To see how this produces the glitch in an EXAFS scan consider equation (6) but with *x* now the vertical direction, *h*. As this dip moves across the slits (that define the beam), the parameter β changes with increasing energy, from nearly zero to negative to positive and back to nearly zero (or vice versa depending on the beamline configuration). The correction term in equation (7), βγ/12, then fluctuates, producing the glitch. If the sample is very uniform (*i.e.* γ, which describes any taper, is tiny) this effect becomes small; in addition, the glitch size can also be significantly reduced by using narrow slits (Bridges *et al.*, 1992). More complex situations can be modelled in a similar way. For focused beams the position and shape of the glitch on the profile need to be determined.

Several of the issues discussed above (pinholes, thickness effects and glitches), together with beam inhomogeneity and/or beam motion, can contribute significantly to apparent noise in an EXAFS scan. All of these effects are minimized by using very homogeneous/uniform samples, so it is worth the extra effort to prepare such samples.

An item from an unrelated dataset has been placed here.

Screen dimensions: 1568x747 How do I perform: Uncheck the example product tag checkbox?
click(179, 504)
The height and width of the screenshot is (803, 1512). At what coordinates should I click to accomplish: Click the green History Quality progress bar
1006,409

Assume that the samples are not uniform in some way: pinholes are present, the sample is tapered or more generally the sample varies in thickness across the X-ray beam. Also recognize that all X-ray beams are not uniform to some extent and that intensity variations across the beam can vary slowly with energy. Li *et al.* (1994) observed small variations with energy in glitch studies (see Figs. 1–3 in Li *et al.*, 1994) but did not comment further; these features are likely to arise from variations in the reflectivity of the monochromator crystals (or mirrors) as the beam moves along the crystal in an X-ray scan. In energy scans, these variations will couple with sample non-uniformity to produce (repeatable) noise-like variations in the transmitted intensity. Beam motion can also produce variations in transmitted flux; if, for example, the highest intensity of the beam shifts towards (away from) a pinhole from one data point to the next, the *I*_{1} intensity will increase (decrease) and this will appear as noise in the scan. A similar variation occurs if the highest beam intensity moves on and off a larger powder particle.

The formation of large glitches, when both the beam and sample are not uniform, was discussed in Section 5; however, there are many more tiny glitches that usually are not important. See, for example, Fig. 2 in Li *et al.* (1994); there are five tiny glitches between 9850 and 9910 eV that would contribute to the apparent noise.

Because the EXAFS amplitude in *k*-space decreases at high *k*, both from the decrease of the backscattering amplitude with *k* as well as from thermal vibrations, these effects become pronounced at high *k* and it is then critical to have a very uniform sample to obtain good EXAFS data, typically above *k* = 12–15 Å^{−1}.